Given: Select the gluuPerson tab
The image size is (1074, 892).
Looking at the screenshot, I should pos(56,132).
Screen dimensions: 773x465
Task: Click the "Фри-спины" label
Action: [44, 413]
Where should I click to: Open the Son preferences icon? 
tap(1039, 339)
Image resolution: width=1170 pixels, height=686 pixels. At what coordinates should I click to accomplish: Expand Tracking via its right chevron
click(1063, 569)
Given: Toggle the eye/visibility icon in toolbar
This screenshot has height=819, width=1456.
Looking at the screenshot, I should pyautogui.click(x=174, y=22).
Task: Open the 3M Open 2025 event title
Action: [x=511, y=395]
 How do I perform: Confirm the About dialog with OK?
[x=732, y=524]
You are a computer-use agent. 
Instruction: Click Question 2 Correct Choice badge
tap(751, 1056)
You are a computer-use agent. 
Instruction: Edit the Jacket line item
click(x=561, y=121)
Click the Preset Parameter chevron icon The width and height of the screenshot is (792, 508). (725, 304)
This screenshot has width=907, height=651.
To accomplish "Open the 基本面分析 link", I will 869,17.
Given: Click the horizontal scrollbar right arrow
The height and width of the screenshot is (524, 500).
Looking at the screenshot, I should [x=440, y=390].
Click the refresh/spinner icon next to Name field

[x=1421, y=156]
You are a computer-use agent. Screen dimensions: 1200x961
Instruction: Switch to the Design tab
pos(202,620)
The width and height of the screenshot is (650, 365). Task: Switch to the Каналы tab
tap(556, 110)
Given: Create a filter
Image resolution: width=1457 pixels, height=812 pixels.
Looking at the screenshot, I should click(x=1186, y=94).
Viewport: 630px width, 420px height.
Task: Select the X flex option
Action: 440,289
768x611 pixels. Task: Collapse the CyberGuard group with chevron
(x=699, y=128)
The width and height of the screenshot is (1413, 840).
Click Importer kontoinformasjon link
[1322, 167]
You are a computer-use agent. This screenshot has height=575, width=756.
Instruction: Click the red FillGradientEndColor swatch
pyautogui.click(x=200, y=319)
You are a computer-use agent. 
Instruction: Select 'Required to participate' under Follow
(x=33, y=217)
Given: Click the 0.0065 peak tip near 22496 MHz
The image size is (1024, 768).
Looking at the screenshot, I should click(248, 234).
□ □ □ □ □
Could the entire listing be repeated exactly as written?

Given: Select the gluuPerson tab
The image size is (1074, 892).
Looking at the screenshot, I should pos(56,132).
Screen dimensions: 773x465
Task: Click the "Фри-спины" label
Action: [44, 413]
Where should I click to: Open the Son preferences icon? 
tap(1039, 339)
Image resolution: width=1170 pixels, height=686 pixels. At what coordinates should I click to accomplish: Expand Tracking via its right chevron
click(1063, 569)
Given: Toggle the eye/visibility icon in toolbar
This screenshot has height=819, width=1456.
Looking at the screenshot, I should pyautogui.click(x=174, y=22).
Task: Open the 3M Open 2025 event title
Action: [x=511, y=395]
 How do I perform: Confirm the About dialog with OK?
[x=732, y=524]
You are a computer-use agent. 
Instruction: Click Question 2 Correct Choice badge
tap(751, 1056)
You are a computer-use agent. 
Instruction: Edit the Jacket line item
click(x=561, y=121)
Click the Preset Parameter chevron icon The width and height of the screenshot is (792, 508). (725, 304)
This screenshot has width=907, height=651.
To accomplish "Open the 基本面分析 link", I will 869,17.
Given: Click the horizontal scrollbar right arrow
The height and width of the screenshot is (524, 500).
Looking at the screenshot, I should [x=440, y=390].
Click the refresh/spinner icon next to Name field

[x=1421, y=156]
You are a computer-use agent. Screen dimensions: 1200x961
Instruction: Switch to the Design tab
pos(202,620)
The width and height of the screenshot is (650, 365). Task: Switch to the Каналы tab
tap(556, 110)
Given: Create a filter
Image resolution: width=1457 pixels, height=812 pixels.
Looking at the screenshot, I should click(x=1186, y=94).
Viewport: 630px width, 420px height.
Task: Select the X flex option
Action: 440,289
768x611 pixels. Task: Collapse the CyberGuard group with chevron
(x=699, y=128)
The width and height of the screenshot is (1413, 840).
Click Importer kontoinformasjon link
[1322, 167]
You are a computer-use agent. This screenshot has height=575, width=756.
Instruction: Click the red FillGradientEndColor swatch
pyautogui.click(x=200, y=319)
You are a computer-use agent. 
Instruction: Select 'Required to participate' under Follow
(x=33, y=217)
Given: Click the 0.0065 peak tip near 22496 MHz
The image size is (1024, 768).
Looking at the screenshot, I should click(248, 234).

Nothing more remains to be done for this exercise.